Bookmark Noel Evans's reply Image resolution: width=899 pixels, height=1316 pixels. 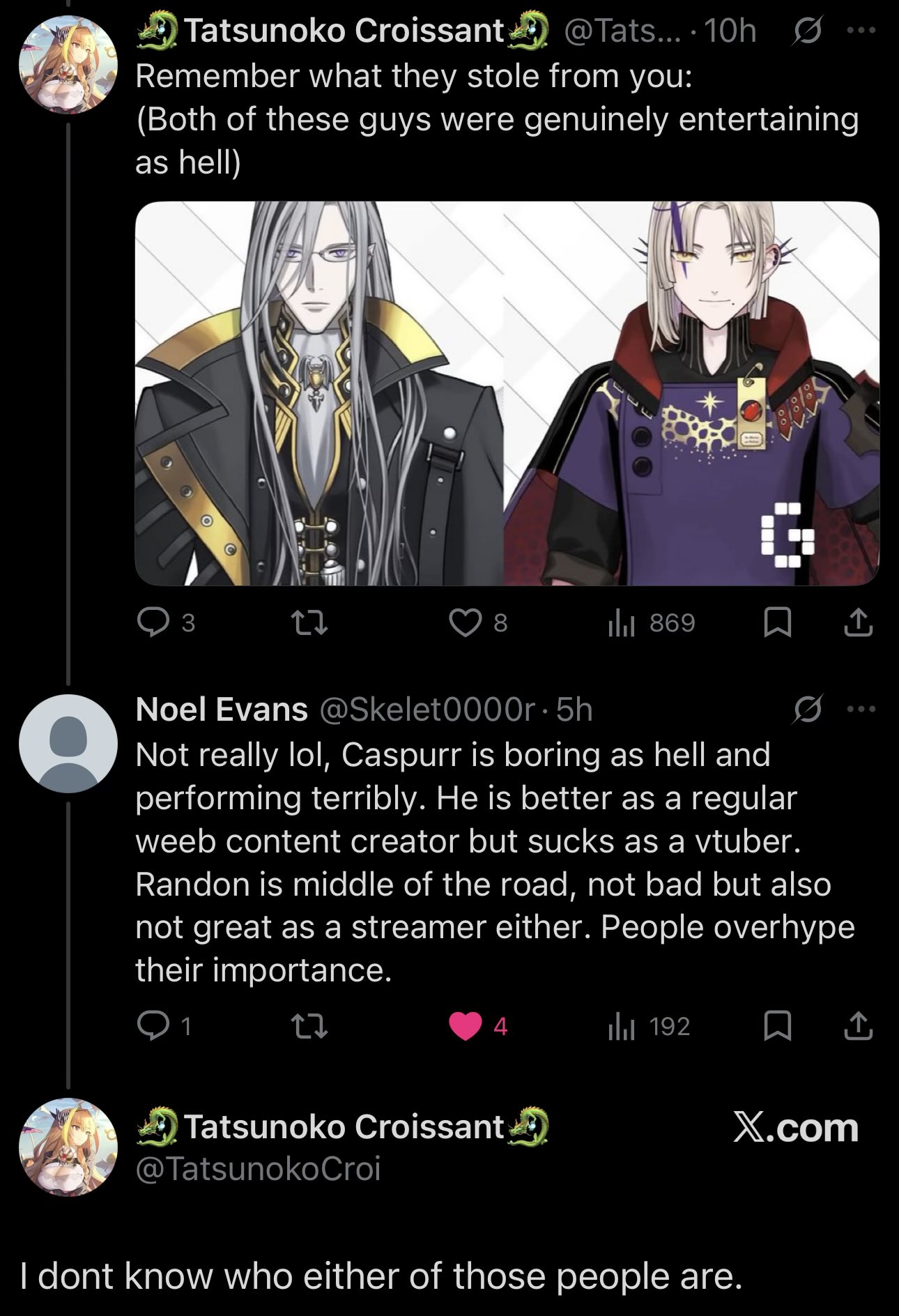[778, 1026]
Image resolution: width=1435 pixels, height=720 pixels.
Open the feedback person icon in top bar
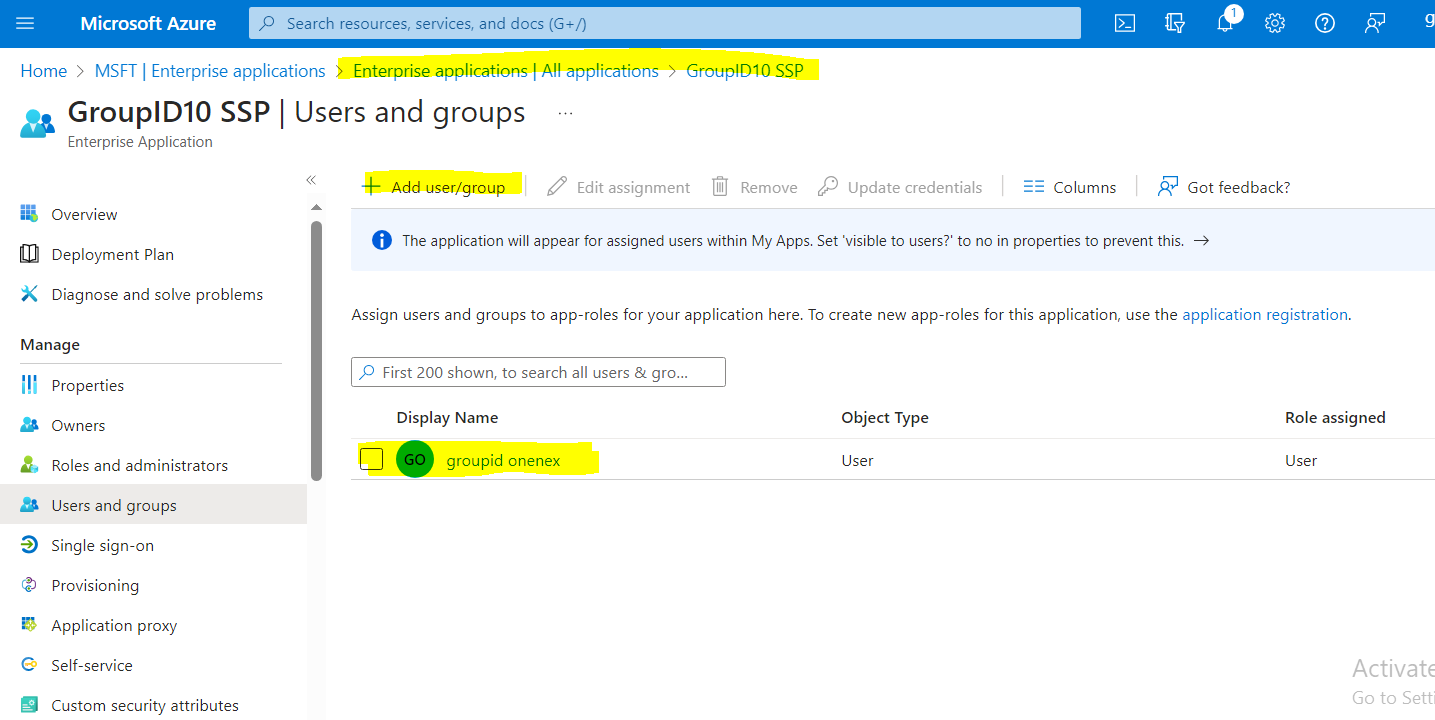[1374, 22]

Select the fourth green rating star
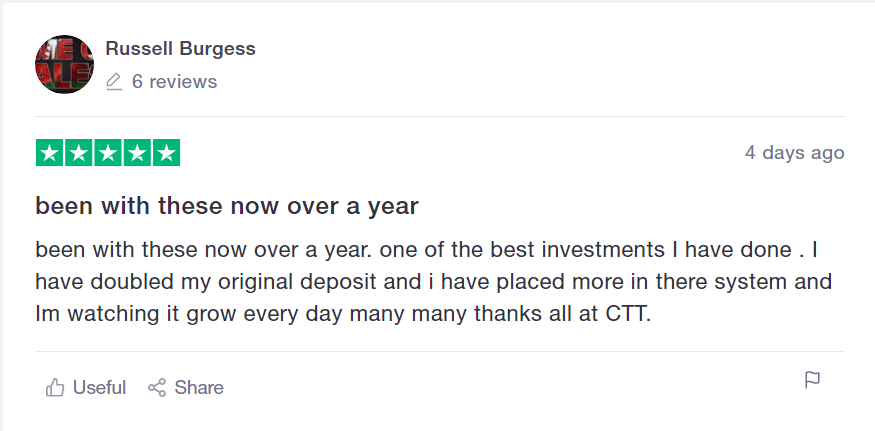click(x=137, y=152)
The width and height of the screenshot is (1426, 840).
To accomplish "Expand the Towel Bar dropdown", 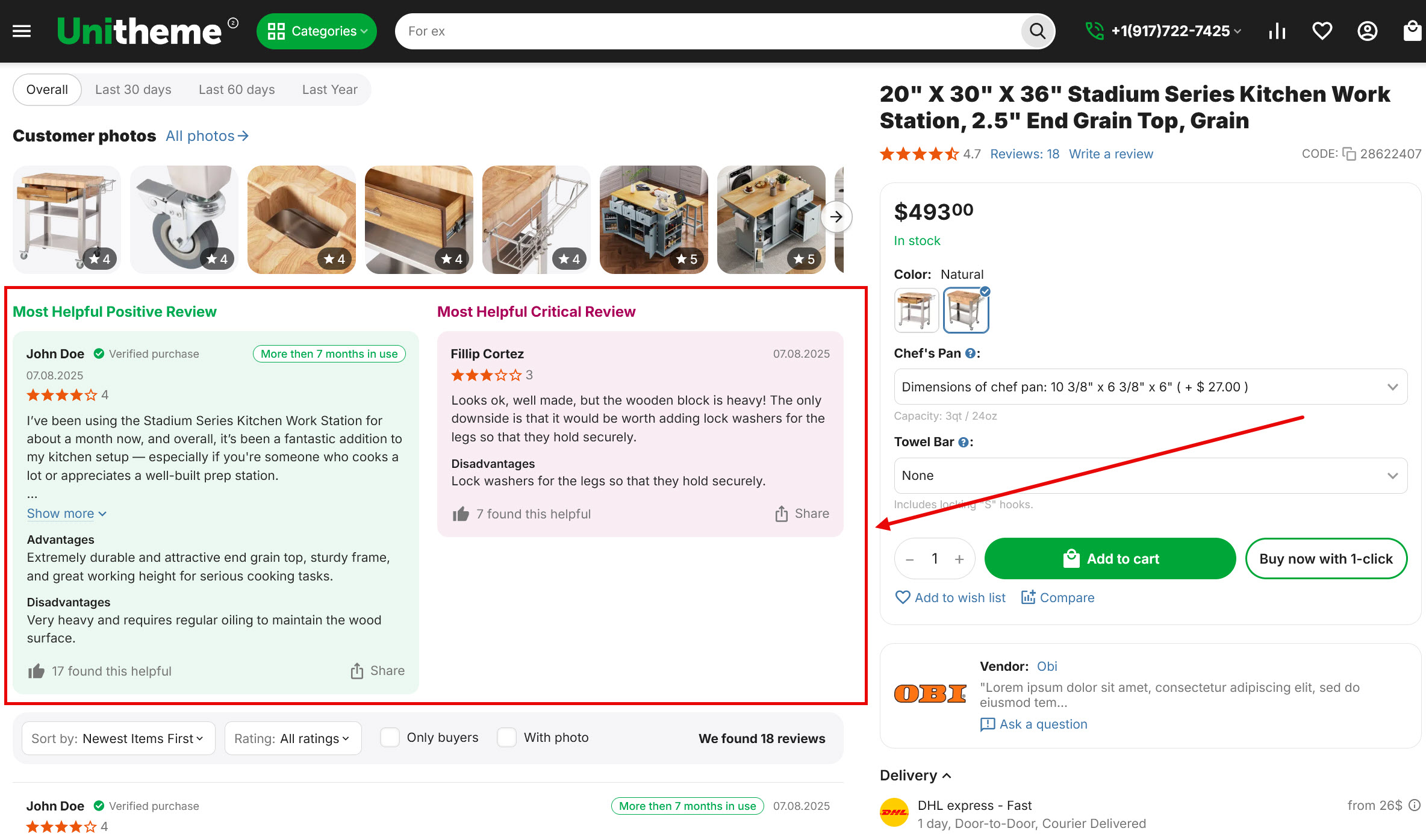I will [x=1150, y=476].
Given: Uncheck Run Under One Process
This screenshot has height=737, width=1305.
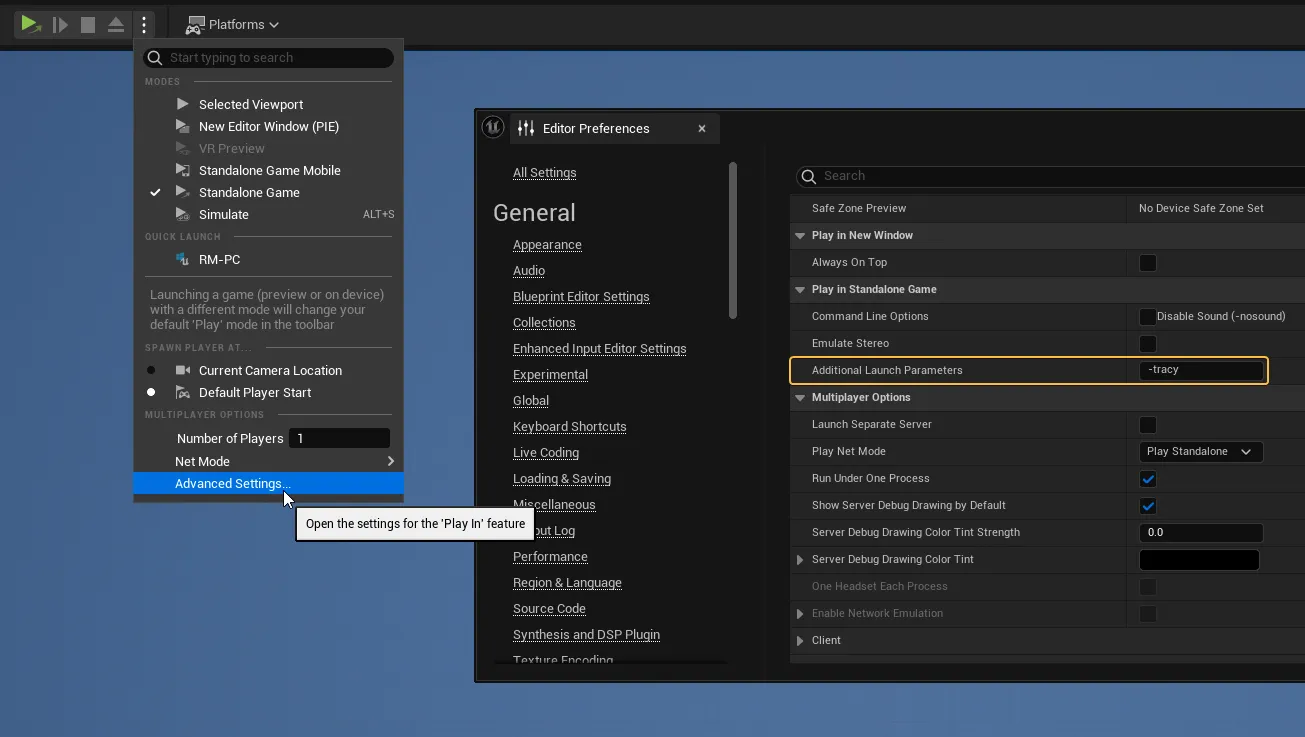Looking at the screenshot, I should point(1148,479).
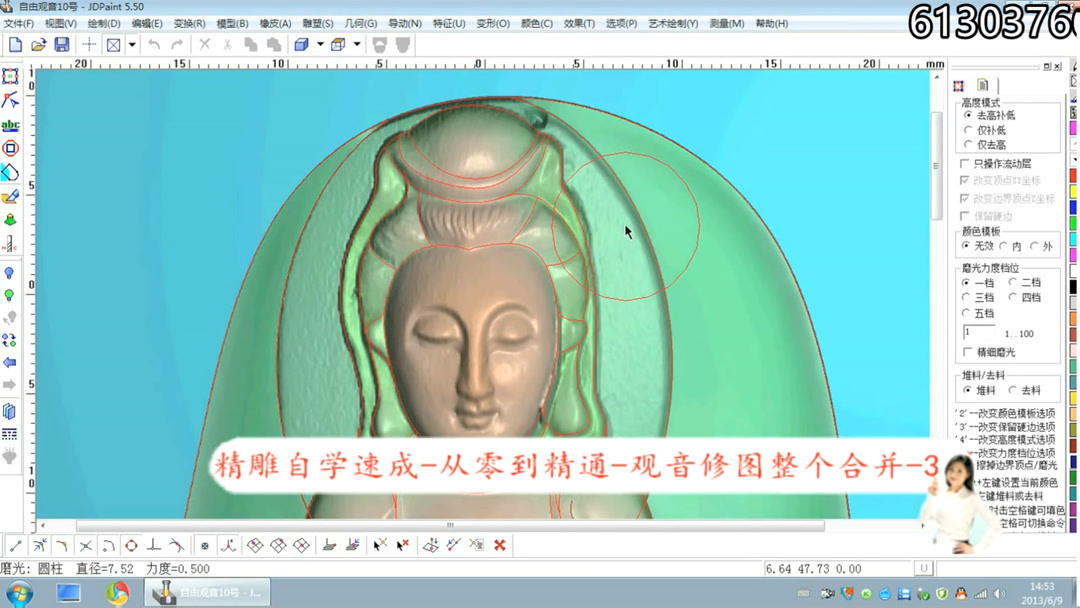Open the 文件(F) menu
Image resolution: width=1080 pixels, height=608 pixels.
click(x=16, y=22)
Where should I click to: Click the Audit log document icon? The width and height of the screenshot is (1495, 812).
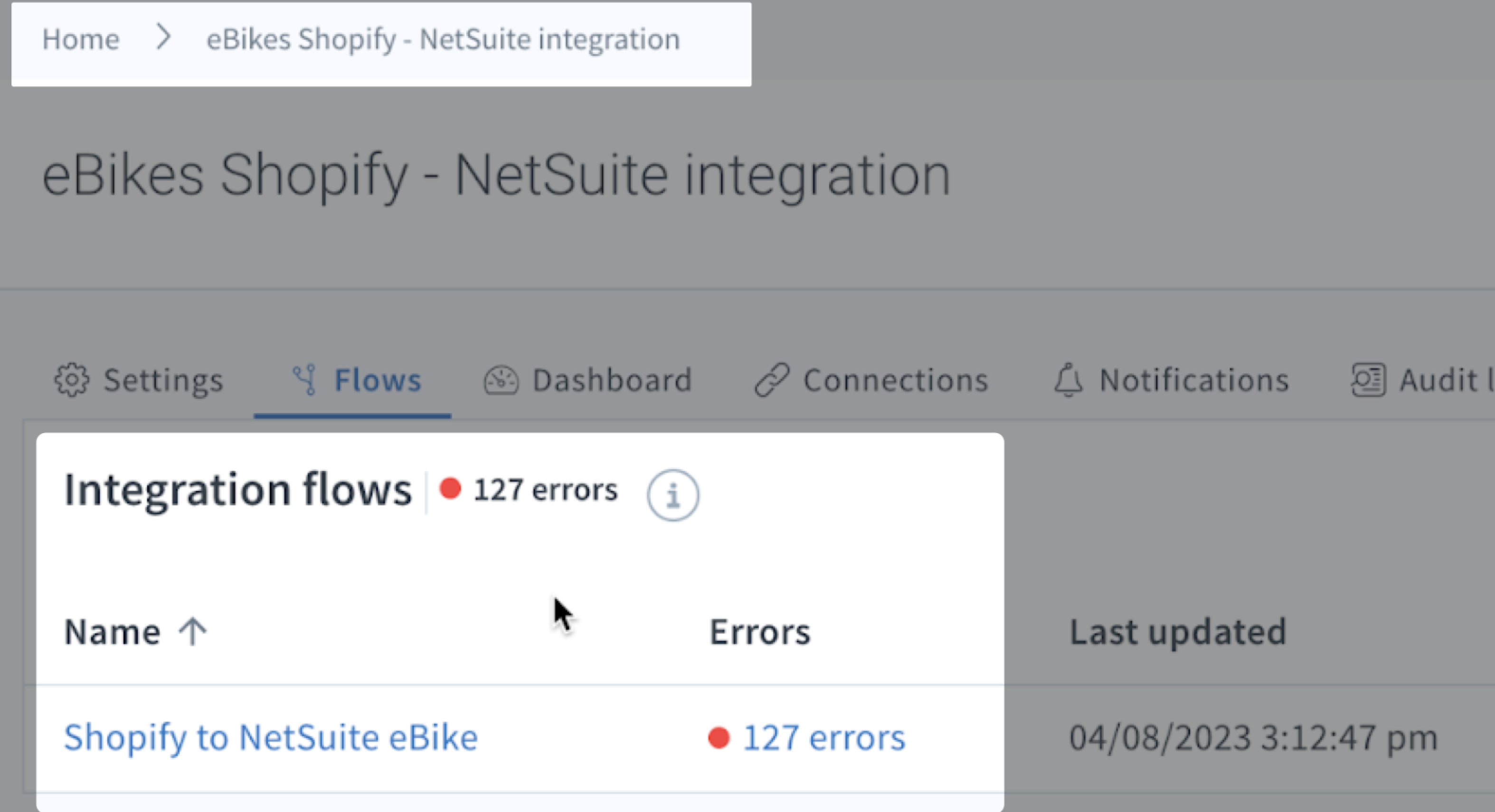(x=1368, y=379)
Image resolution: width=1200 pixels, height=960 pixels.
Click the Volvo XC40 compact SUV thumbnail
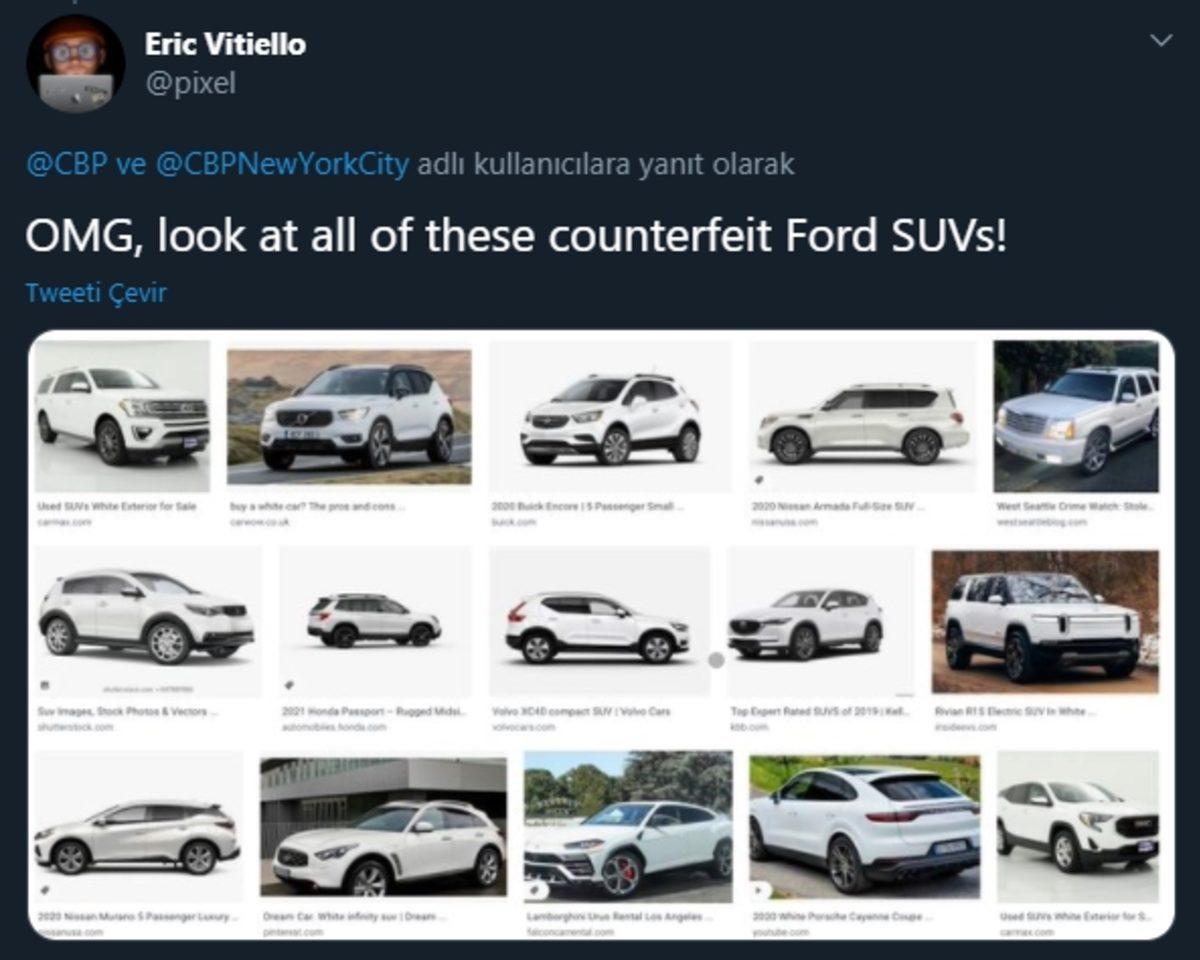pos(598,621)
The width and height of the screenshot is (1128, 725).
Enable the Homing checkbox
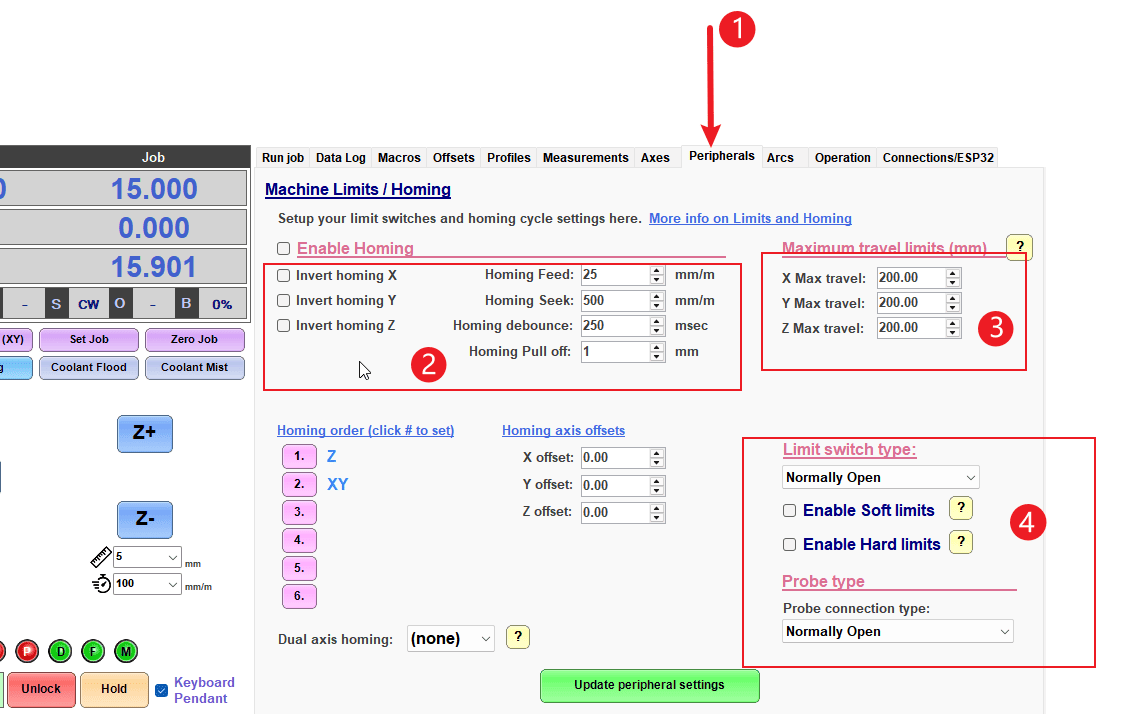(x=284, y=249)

### EXERCISE INSTRUCTIONS
Reproduce the items as a numbered list, starting at the line that contains "Given: Uncheck Run Under One Process" and ending at the line that contains "click(x=16, y=22)", with blank lines omitted and the pictures left out.

### SOLUTION FOR THIS PROBLEM
1. Given: Uncheck Run Under One Process
2. This screenshot has height=737, width=1305.
3. Looking at the screenshot, I should point(1148,479).
4. Open the 文件(F) menu
5. Image resolution: width=1080 pixels, height=608 pixels.
6. click(x=16, y=22)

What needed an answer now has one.